:: THE DATA

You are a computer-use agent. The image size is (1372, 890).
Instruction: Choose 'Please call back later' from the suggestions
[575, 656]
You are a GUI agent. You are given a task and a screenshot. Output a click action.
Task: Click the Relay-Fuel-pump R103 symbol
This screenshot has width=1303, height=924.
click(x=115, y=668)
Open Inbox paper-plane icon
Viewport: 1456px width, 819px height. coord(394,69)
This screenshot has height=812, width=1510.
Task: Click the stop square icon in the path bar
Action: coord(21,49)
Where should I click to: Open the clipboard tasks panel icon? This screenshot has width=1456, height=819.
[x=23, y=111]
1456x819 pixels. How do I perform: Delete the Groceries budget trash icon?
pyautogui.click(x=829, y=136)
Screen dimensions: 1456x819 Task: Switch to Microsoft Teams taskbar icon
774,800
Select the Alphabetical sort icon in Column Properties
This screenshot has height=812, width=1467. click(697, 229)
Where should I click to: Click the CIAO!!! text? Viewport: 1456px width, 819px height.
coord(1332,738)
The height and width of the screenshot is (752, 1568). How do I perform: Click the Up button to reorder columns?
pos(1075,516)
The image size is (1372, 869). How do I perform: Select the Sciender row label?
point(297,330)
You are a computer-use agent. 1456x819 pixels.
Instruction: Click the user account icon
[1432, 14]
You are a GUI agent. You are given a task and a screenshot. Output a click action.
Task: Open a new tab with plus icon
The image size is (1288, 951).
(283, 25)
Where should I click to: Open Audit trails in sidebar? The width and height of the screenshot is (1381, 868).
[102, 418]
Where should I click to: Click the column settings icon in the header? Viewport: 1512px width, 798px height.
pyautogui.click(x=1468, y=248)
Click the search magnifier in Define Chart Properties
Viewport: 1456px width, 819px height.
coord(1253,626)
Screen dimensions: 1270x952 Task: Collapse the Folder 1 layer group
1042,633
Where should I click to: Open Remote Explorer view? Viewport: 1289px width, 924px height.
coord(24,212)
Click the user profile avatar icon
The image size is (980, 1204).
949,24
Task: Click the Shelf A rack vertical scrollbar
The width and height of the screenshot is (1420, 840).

::::

All lines from the one with "Where should I click to: Click the CIAO!!!" through the end of the data must be repeated exactly, and nothing else may be repeated.

Where should I click to: Click the CIAO!!! text? Viewport: 1456px width, 819px height.
coord(1332,738)
The height and width of the screenshot is (752, 1568). How do I perform: Click the Up button to reorder columns?
pos(1075,516)
The image size is (1372, 869). How do I perform: Select the Sciender row label?
point(297,330)
You are a computer-use agent. 1456x819 pixels.
Instruction: Click the user account icon
[1432, 14]
You are a GUI agent. You are given a task and a screenshot. Output a click action.
Task: Open a new tab with plus icon
The image size is (1288, 951).
(283, 25)
Where should I click to: Open Audit trails in sidebar? The width and height of the screenshot is (1381, 868).
[102, 418]
Where should I click to: Click the column settings icon in the header? Viewport: 1512px width, 798px height.
pyautogui.click(x=1468, y=248)
Click the search magnifier in Define Chart Properties
Viewport: 1456px width, 819px height.
coord(1253,626)
Screen dimensions: 1270x952 Task: Collapse the Folder 1 layer group
1042,633
Where should I click to: Open Remote Explorer view? Viewport: 1289px width, 924px height.
coord(24,212)
Click the user profile avatar icon
The image size is (980, 1204).
949,24
Task: Click the Shelf A rack vertical scrollbar
The width and height of the screenshot is (1420, 840).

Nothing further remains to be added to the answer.